§ Supplied passage:
--- Begin ---
The modern love for hating heroes has gone too far – now Chelsea fans are causing sorrow to their star man
There was plenty of excitement in the media this week about David Bowie's surprise comeback single. Although it has to be said some of it felt a bit like the kind of excitement you often find in those terribly sombre BBC documentaries where a man with a beard stands in front of a bookcase and says "punk was the cultural chainsaw that transformed absolutely everything for ever. Its influence is … staggering" over footage of drunk people jostling each other while a cross-looking man pretends he can play the guitar. You know the kind of excitement: triumphant mid-life vindication excitement, the kind of excitement that might even seem a bit weird to the actually-young, for whom David Bowie – while obviously, you know, great – has perhaps already become a respectfully observed cultural display-treasure, the kind of old dude that old dudes will dangle as some kind of trouncingly authentic measure of their own incomparable teenage ultimacy.
--- End ---
§ Given material:
--- Begin ---
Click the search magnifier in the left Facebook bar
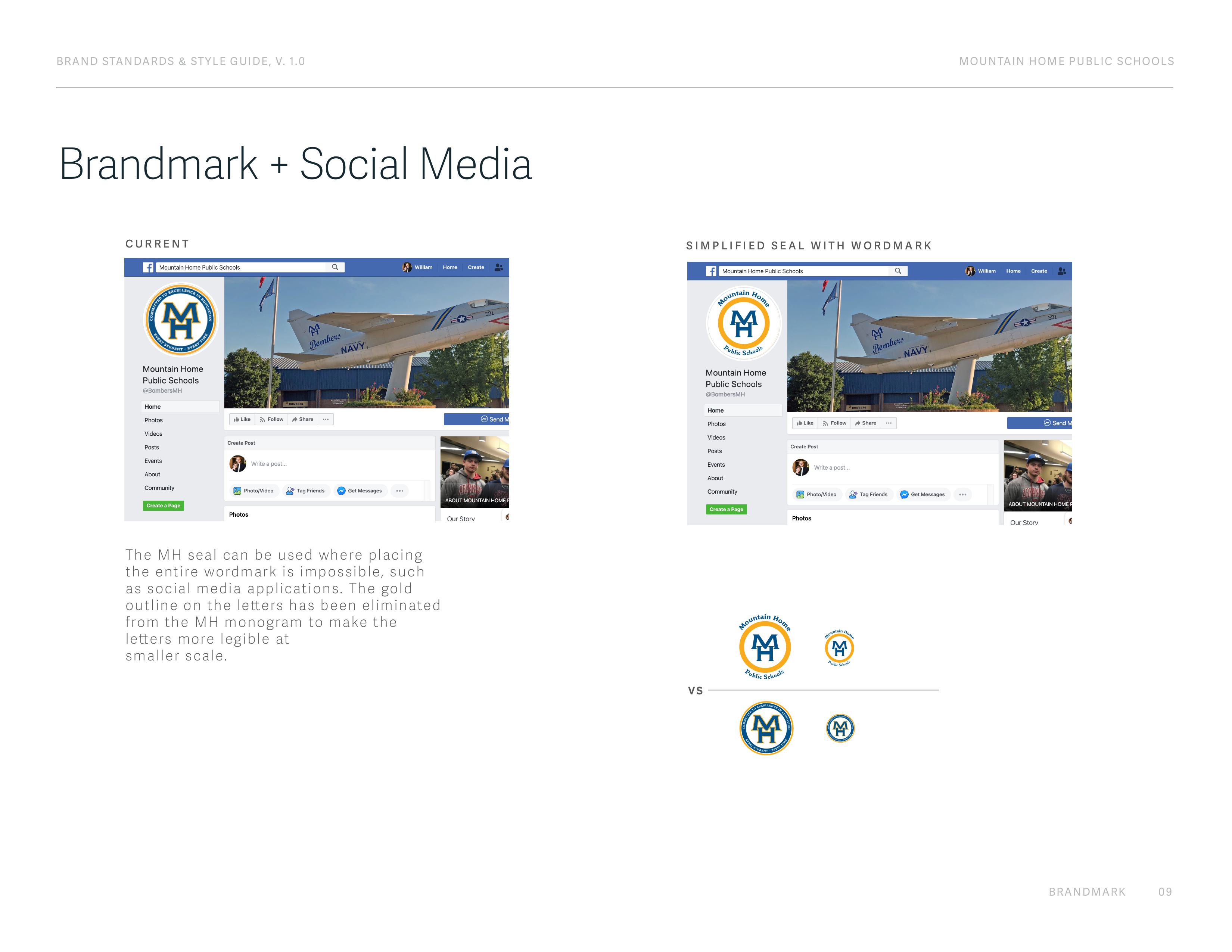This screenshot has height=952, width=1232. 335,267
--- End ---
§ Short exercise 1: From the column on hating heroes, list every figure who appears in its imagined BBC documentary scene.
§ Short exercise 2: Carry on the column on hating heroes from its last sentence.

§ Response 1:
- a man with a beard standing in front of a bookcase
- drunk people jostling each other
- a cross-looking man pretending he can play the guitar

§ Response 2:
No doubt Bowie can avoid this fate. Genuine talent steps outside such narrow boundaries and his new single is a lovely thing. Plus Bowie has already bridged this same old-dude hiatus several times in his career. When he reappeared on Top of the Pops as Let's Dance-era David Bowie in the mid-1980s I can remember finding him very confusing at first, assuming sympathetically that there must be something fundamentally quite wrong with this sweating waxwork propped up in a roadside speakeasy twitching and grimacing and shouting about the serious moonlight. He seemed troubled. Perhaps he was having problems using his legs. In the middle of his next single China Girl, which is about having a Chinese girlfriend, Bowie suddenly shouted out "VISIONS OF SWASTIKAS IN MY HEAD!". If I'd been friends with Bowie's girlfriend at that point I'd have probably had a quiet word. I'm just not sure David's right for you. I know he's nice. I know he dresses well. But I think he has visions of swastikas In his head. No. No, don't call him.
In the event Bowie just slipped back into the swim of things, propelled by the simple fact of his own enduring talent, that mixed bag of glass-spider swastika-headed cross-generational brilliance, as he has again now pretty much straight off the bat: priestly, restrained, dressed simply in his favourite alien sex-jumpsuit, and looking as ever like the only man in the world who really understands how all this works.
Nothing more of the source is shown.